I still think the jury is out on this given that they seem to fail on obvious things which are trivially reasoned about by humans. Perhaps they reason differently at which point I would need to understand how this reasoning is different from a humans reasoning (perhaps biological reasoning more generally?) and then I would want to consider whether one ought to call it reasoning given its differences (if there are any at the time of sampling). I understand your claim I’m just not buying it based on the current evidence and my interacting with these supposed “super intelligences” every day. I still find these tools valuable, just unable to “reason” about a concept which makes me think, as powerful and meaning filled as language is, our assumption of reasoning might just be a trick of our brain reasoning through a more tightly controlled stochastic space and us projecting the concept of reasoning onto a system. I see the COT models contort and twist language in a simulacrum of “reasoning” but any high school English teacher can tell you there is a lot of text written that appears to logically reason but doesn’t actually do anything of the sort once read with the requisite knowledge in the subject matter.
They can fail at reasoning. But they can demonstrably succeed to.

So the the statement that they CAN reason is demonstrably true.

Ok if given a prompt where the solution can only be arrived at by reasoning and the LLM gets to the solution for that single prompt, then how can you say it can't reason?

Given your set of theoreticals then I would concede, yes the model is reasoning. At that point, though, the world would probably be far more concerned with your finding of a question that can only be met via reasoning and would be uninfluenced or paralleled by any empirical phenomenon including written knowledge as a medium of transference. The core issue I see here is you being able to prove that the model is actually reasoning in a concrete way that isn’t just a simulacrum like the Apple researchers et al. theorize it to be.

If you do find this question answer pair then it would be a massive breakthrough for science and philosophy more generally.

You say “demonstrably” but I still do not see a demonstration of these reasoning abilities that is not subject to the aforementioned criticisms.

This looks neat but I don’t think it meets the standard for “reasoning only.” (Still not sure how you would prove that one) furthermore this looks to be fairly generalizable in pattern+form to other grid problems so i don’t think it also meets the bar for “not being in the training data.” We known these models can generalize somewhat based upon their training but not consistently and certainly not consistently well. Again I’m not making the claim that responding to a novel prompt is a sign of reasoning as other have pointed out a calculator can do that too.

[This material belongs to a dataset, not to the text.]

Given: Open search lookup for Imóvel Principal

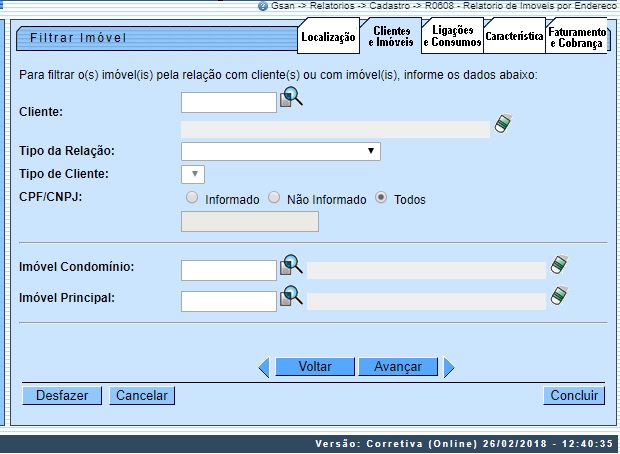Looking at the screenshot, I should coord(291,295).
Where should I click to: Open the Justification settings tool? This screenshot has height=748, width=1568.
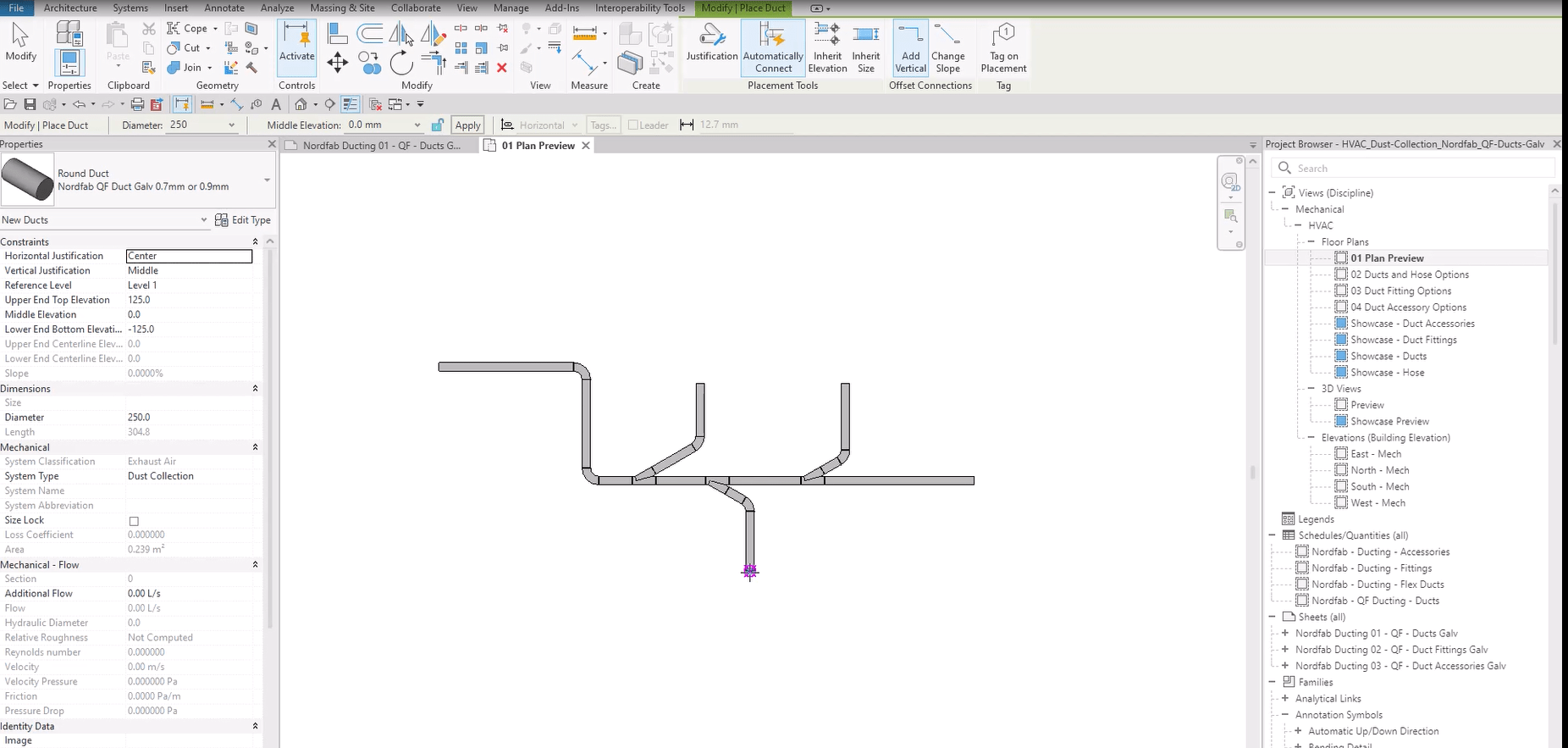point(711,44)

Your quote: “This is a unique problem I came up with. It’s a variation on counting islands.” You then say: “ as I came up with it so no variation of it really exists anywhere else.”

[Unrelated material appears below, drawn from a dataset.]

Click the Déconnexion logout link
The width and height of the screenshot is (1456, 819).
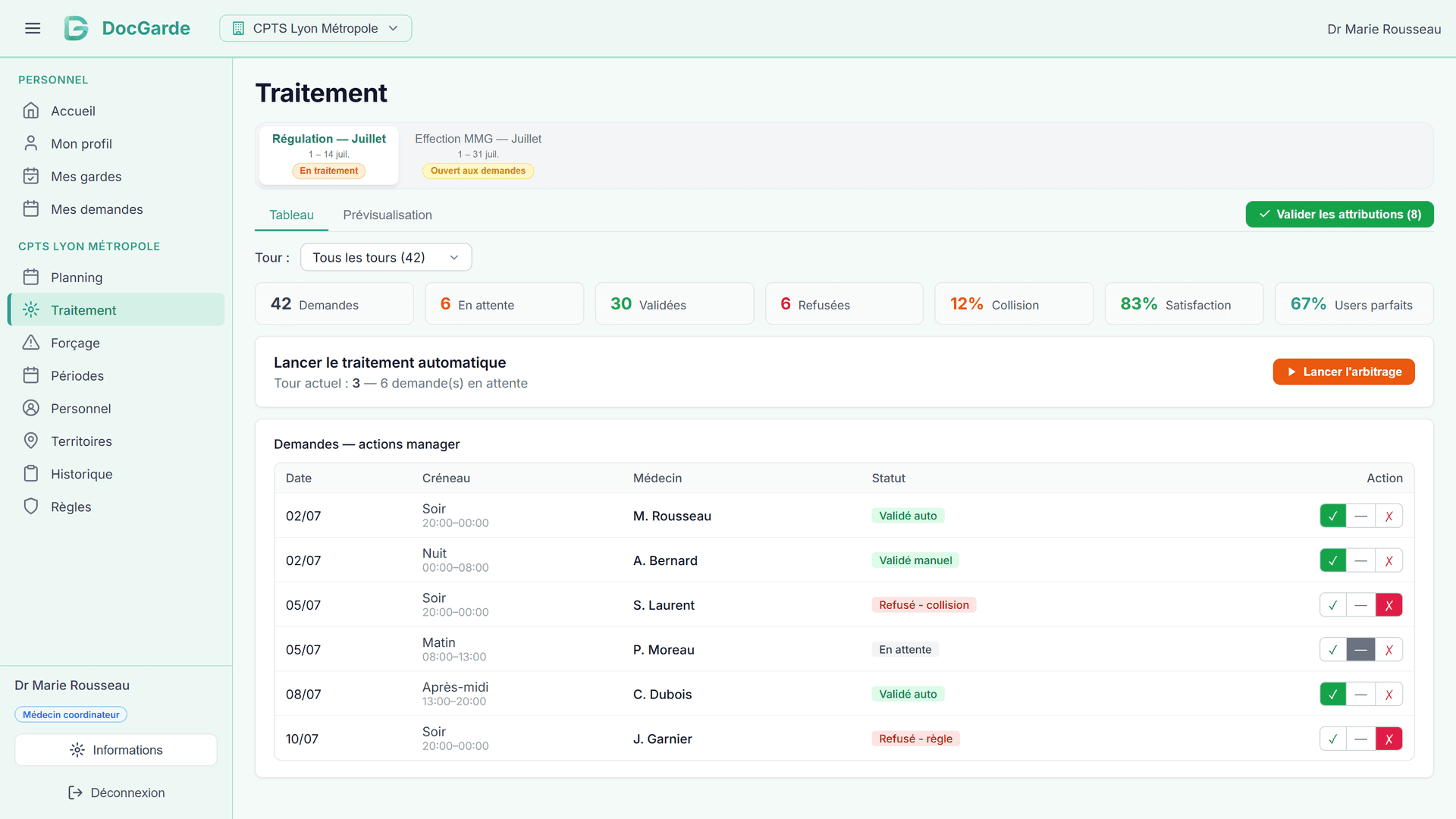(x=116, y=792)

So not sure what to take away from your text but I do think this is a variation of a well-known problem type so I would be pretty amazed if there was something very close to this in the training data. Given it’s an interview question and those are written about ad-nauseum I’m not surprised then that it was able to generalize to the provided case. The COT researchers did see the ability to generalize in some cases just not necessarily actually use the COT tokens to reason and/or failed on generalizing on variations which they thought it should have given its ability to generalize in others and the postulation that it was using reasoning and not just a larger corpus to pattern match with.

Just say it : llm are random machine. Even a broken clock is right twice a day.